Material for this exercise:

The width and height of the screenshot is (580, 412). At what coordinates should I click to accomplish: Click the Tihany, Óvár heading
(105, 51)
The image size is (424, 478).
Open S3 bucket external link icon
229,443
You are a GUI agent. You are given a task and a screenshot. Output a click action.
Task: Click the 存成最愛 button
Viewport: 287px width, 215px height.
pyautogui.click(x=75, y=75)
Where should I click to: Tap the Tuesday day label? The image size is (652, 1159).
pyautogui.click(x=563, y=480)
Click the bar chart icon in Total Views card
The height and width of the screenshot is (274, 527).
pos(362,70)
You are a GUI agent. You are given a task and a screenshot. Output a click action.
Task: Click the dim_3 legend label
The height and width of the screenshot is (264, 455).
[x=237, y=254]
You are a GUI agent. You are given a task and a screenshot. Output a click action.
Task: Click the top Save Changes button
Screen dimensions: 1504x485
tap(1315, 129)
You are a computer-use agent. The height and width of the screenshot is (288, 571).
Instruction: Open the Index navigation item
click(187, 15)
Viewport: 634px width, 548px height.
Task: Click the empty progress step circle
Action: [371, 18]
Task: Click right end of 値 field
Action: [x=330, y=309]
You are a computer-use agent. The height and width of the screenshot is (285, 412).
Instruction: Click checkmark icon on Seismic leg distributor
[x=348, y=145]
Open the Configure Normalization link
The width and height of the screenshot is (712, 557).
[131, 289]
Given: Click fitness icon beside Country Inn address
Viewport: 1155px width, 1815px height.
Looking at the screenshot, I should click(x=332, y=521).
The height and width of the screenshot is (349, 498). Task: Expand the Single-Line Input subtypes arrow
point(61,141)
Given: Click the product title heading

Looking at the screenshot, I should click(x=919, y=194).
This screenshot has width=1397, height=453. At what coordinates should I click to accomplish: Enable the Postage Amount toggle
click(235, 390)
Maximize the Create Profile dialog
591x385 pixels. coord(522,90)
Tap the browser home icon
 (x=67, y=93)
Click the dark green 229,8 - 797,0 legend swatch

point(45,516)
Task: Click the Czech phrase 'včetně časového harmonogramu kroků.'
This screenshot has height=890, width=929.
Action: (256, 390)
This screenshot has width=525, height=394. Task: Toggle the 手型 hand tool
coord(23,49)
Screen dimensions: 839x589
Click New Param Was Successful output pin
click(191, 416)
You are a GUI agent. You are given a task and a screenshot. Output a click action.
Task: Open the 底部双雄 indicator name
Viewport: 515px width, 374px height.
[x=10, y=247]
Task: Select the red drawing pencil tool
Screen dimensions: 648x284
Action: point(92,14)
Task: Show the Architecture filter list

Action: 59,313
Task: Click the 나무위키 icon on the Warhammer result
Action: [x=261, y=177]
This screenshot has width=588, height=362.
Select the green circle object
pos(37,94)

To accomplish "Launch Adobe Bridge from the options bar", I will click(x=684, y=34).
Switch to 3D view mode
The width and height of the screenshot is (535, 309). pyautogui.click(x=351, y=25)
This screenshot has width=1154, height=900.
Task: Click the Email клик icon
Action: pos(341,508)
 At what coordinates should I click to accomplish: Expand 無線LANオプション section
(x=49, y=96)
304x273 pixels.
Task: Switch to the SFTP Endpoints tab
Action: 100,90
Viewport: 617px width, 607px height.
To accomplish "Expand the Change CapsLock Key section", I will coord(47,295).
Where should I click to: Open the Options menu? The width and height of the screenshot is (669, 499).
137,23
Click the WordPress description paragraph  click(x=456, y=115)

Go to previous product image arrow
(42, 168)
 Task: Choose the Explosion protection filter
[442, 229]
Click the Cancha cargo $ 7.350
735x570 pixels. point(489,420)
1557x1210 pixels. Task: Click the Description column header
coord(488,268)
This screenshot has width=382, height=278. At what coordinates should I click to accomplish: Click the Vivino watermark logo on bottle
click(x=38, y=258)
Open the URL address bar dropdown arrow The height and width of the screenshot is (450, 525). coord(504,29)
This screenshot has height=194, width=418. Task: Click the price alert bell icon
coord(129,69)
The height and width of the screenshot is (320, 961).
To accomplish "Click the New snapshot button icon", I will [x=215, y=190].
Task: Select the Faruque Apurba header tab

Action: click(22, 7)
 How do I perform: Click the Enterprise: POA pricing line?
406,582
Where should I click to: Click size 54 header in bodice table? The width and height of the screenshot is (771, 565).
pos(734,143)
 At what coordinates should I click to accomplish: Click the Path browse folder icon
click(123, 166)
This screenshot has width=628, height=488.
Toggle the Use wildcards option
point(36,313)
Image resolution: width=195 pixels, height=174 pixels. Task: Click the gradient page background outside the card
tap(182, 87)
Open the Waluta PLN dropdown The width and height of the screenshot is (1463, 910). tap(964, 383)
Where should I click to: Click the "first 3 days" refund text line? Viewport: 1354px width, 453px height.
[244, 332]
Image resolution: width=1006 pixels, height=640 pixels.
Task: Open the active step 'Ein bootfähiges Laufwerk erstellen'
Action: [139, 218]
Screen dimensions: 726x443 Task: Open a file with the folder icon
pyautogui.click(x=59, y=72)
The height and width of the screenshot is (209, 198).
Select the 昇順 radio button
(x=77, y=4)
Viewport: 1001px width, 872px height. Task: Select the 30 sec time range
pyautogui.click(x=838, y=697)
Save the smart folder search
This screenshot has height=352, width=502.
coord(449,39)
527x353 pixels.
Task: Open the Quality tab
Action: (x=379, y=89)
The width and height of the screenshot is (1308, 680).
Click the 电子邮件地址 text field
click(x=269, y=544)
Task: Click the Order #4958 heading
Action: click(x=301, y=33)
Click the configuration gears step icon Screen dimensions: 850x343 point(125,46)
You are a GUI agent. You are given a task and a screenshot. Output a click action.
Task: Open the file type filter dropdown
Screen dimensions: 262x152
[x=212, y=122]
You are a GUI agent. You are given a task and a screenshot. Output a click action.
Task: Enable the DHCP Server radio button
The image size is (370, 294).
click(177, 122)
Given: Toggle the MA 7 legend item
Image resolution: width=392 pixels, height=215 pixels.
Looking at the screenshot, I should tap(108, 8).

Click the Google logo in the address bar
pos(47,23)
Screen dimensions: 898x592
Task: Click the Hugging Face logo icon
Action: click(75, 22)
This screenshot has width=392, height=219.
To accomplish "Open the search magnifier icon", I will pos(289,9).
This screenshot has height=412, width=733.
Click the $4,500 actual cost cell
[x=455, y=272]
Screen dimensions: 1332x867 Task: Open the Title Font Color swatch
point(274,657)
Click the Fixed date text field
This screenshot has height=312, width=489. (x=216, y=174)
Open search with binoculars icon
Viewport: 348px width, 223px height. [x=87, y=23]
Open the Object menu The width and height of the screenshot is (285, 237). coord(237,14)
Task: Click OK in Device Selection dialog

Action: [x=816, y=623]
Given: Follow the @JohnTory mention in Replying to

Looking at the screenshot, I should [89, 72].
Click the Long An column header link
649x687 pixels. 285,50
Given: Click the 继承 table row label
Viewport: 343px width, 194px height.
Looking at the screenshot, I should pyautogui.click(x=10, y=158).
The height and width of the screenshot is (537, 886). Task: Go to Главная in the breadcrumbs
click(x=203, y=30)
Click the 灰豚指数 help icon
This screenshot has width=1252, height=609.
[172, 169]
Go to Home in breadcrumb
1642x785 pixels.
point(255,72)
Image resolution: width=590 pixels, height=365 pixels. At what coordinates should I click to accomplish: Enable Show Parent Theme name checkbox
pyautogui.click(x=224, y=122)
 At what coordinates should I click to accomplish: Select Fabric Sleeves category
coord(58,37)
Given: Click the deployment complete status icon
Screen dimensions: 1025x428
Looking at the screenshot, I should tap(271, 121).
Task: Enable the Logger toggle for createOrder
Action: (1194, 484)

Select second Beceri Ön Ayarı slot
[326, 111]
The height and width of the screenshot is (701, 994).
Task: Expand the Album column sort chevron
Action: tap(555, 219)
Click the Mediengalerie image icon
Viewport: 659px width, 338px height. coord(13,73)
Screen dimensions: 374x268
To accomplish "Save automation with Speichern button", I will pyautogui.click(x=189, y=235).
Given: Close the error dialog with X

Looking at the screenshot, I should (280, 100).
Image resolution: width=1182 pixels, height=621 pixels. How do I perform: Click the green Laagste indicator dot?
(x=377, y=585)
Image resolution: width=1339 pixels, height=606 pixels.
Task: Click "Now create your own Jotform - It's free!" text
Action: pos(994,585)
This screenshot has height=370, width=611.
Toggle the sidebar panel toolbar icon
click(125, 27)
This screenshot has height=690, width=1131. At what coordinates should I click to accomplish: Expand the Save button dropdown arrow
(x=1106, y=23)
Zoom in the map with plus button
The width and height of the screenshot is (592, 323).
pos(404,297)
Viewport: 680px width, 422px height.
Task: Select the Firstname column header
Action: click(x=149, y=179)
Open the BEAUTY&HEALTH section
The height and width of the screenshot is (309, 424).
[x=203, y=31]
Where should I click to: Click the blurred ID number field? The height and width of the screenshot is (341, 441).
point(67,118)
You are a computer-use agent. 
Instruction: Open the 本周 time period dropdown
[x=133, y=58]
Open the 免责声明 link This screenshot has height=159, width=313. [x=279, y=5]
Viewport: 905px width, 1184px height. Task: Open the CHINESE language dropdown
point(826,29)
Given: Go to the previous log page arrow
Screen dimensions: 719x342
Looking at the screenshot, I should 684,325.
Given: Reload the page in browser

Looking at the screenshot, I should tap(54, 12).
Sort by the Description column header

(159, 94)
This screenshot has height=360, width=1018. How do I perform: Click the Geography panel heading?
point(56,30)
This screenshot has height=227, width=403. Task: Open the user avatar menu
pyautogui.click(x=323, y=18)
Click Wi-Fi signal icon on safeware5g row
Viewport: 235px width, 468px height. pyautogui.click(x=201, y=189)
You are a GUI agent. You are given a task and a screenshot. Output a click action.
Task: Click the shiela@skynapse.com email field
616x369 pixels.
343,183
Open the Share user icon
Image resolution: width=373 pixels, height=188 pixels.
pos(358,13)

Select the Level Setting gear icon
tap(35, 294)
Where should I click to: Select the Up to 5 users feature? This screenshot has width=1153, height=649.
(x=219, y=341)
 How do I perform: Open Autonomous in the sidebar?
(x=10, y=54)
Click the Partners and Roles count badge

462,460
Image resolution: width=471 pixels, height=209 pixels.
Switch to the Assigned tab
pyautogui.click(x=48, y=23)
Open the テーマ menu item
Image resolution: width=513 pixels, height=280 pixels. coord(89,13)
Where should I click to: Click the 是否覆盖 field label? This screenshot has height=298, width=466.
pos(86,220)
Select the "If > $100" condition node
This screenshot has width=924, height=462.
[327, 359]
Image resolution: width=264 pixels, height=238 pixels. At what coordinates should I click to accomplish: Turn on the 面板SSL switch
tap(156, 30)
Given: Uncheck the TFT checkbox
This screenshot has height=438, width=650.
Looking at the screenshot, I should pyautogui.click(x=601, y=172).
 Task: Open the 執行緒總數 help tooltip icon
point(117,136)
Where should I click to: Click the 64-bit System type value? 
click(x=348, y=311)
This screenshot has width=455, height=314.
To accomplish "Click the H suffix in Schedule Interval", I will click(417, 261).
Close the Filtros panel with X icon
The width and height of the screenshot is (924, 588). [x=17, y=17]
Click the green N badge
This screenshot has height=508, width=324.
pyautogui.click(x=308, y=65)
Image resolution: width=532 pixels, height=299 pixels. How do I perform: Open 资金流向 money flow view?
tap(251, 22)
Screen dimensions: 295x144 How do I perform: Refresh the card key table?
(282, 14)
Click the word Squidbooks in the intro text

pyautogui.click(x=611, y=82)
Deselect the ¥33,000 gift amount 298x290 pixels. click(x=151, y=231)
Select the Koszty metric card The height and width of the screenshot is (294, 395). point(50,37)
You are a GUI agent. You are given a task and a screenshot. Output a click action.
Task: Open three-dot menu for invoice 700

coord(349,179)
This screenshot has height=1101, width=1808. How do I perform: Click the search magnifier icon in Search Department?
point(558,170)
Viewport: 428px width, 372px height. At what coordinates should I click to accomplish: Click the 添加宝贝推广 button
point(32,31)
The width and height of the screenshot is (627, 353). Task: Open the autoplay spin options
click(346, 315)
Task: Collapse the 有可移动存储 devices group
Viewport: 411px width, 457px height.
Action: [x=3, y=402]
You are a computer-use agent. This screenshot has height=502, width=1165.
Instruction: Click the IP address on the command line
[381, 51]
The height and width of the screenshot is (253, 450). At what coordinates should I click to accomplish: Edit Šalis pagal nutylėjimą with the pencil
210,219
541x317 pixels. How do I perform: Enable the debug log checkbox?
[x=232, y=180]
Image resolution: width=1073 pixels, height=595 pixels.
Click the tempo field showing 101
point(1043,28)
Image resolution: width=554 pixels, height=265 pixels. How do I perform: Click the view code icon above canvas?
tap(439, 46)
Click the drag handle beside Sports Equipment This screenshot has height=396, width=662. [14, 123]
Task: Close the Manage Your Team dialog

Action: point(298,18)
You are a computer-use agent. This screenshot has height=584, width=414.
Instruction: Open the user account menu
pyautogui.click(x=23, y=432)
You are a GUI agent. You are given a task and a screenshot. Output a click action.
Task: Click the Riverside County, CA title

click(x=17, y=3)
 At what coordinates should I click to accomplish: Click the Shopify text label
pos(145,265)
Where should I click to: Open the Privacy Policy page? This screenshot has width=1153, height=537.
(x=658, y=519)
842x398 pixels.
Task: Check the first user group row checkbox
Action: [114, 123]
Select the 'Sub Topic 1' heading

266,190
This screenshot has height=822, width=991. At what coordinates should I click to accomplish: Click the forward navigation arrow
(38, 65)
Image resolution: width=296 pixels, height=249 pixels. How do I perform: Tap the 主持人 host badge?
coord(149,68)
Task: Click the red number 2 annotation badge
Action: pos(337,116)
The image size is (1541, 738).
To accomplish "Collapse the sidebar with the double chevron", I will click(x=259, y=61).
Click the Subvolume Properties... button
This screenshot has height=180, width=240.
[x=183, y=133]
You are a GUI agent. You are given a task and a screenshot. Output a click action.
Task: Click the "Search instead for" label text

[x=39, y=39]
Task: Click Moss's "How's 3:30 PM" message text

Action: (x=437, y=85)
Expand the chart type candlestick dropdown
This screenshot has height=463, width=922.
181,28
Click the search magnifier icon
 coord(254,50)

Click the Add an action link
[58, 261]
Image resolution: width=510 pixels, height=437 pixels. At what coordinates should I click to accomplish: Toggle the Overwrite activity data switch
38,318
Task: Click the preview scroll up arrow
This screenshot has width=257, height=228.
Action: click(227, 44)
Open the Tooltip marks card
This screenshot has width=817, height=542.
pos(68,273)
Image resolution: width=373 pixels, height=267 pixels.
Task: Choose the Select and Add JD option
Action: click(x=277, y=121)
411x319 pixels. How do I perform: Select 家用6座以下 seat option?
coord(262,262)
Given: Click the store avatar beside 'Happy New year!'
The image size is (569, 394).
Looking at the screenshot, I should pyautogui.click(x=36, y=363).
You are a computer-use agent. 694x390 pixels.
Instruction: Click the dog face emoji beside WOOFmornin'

Aim of the exercise: Work out how many lines in the material above hold the word "Collapse"; answer with the number only.

Task response: 2